HOW TO COMPLETE THIS TASK — Go through the data below and return each line containing the word "Collapse".

DATA FOR REVIEW —
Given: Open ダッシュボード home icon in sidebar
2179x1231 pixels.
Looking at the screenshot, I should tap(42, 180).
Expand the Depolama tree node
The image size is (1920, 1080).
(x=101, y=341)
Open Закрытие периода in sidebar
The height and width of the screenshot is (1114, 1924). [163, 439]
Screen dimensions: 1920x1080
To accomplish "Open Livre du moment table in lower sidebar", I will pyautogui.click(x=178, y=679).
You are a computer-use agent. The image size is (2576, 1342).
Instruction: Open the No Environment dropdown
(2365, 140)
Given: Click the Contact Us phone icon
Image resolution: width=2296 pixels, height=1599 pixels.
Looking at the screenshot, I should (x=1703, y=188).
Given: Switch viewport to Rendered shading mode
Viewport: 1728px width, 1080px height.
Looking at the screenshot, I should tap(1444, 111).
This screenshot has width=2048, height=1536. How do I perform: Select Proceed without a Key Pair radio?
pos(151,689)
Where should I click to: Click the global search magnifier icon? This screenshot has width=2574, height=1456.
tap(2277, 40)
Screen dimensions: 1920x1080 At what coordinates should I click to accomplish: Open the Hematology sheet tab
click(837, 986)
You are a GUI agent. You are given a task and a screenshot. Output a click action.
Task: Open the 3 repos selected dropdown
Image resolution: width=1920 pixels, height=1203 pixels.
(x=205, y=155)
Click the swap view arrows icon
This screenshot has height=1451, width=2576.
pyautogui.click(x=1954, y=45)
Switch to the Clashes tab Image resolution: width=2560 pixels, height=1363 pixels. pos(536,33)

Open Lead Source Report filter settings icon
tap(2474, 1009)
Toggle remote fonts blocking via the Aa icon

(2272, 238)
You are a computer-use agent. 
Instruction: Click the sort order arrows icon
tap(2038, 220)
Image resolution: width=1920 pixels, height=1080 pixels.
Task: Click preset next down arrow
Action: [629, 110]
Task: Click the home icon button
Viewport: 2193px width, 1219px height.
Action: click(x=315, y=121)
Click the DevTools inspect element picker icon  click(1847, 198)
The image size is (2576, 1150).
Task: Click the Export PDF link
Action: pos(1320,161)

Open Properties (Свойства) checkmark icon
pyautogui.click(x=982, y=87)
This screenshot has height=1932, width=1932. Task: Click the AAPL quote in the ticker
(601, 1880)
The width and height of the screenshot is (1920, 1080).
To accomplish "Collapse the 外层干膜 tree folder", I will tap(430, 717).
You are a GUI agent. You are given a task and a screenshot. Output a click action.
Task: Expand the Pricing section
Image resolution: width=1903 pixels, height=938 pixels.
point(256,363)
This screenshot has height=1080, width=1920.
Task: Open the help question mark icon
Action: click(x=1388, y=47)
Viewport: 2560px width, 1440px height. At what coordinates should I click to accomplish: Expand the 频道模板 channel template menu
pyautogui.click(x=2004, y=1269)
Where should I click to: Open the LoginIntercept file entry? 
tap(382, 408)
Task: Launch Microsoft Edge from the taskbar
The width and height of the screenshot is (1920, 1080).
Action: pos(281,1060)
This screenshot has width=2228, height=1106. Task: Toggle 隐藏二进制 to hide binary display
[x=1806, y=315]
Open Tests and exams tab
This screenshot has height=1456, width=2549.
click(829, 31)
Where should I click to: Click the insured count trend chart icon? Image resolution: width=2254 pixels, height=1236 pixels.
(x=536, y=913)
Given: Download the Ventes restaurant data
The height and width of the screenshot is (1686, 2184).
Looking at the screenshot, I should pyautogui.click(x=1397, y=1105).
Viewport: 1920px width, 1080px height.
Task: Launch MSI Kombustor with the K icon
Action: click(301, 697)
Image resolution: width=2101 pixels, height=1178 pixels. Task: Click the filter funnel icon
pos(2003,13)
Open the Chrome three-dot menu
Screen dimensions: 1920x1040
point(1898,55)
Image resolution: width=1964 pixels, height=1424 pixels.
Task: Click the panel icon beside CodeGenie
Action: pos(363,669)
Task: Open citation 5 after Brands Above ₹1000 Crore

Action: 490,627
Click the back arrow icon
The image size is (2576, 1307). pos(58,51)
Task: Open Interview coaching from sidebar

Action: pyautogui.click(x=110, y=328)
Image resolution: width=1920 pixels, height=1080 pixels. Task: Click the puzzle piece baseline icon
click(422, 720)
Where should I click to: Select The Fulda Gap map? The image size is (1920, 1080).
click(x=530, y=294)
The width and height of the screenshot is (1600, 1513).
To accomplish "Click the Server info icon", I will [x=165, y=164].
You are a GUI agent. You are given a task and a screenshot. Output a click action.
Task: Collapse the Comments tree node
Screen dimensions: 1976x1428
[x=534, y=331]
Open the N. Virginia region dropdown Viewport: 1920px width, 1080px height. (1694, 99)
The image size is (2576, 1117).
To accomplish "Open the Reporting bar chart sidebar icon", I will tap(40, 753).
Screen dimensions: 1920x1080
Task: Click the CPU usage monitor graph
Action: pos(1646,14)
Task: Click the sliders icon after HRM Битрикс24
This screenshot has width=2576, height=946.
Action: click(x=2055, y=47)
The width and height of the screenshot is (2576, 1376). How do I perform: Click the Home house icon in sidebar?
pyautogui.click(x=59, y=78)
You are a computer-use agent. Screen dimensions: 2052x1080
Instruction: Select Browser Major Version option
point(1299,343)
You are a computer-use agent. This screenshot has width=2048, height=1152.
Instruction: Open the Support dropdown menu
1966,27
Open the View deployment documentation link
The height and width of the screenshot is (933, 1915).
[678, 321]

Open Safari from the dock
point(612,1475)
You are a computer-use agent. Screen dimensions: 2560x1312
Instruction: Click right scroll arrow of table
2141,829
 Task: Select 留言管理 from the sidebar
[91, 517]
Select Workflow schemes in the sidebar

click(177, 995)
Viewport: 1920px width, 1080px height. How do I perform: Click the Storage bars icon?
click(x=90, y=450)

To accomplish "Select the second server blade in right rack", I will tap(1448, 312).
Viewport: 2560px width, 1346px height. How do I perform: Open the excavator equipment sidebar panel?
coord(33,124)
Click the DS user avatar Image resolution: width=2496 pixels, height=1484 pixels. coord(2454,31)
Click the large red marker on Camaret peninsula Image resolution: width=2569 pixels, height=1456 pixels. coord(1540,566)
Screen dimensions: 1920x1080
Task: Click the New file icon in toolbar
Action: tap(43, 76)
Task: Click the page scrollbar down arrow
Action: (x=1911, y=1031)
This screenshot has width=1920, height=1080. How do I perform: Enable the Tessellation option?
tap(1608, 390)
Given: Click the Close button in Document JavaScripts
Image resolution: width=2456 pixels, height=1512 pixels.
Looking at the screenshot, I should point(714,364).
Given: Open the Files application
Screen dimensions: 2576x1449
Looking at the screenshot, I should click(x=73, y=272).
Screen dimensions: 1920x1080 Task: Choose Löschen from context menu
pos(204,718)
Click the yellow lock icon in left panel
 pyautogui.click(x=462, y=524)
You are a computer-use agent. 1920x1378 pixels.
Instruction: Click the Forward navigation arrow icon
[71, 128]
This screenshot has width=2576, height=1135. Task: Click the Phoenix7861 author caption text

TASK SOLUTION —
To accomplish "Collapse the 外层干膜 tree folder", I will tap(430, 717).
Task: Collapse the Comments tree node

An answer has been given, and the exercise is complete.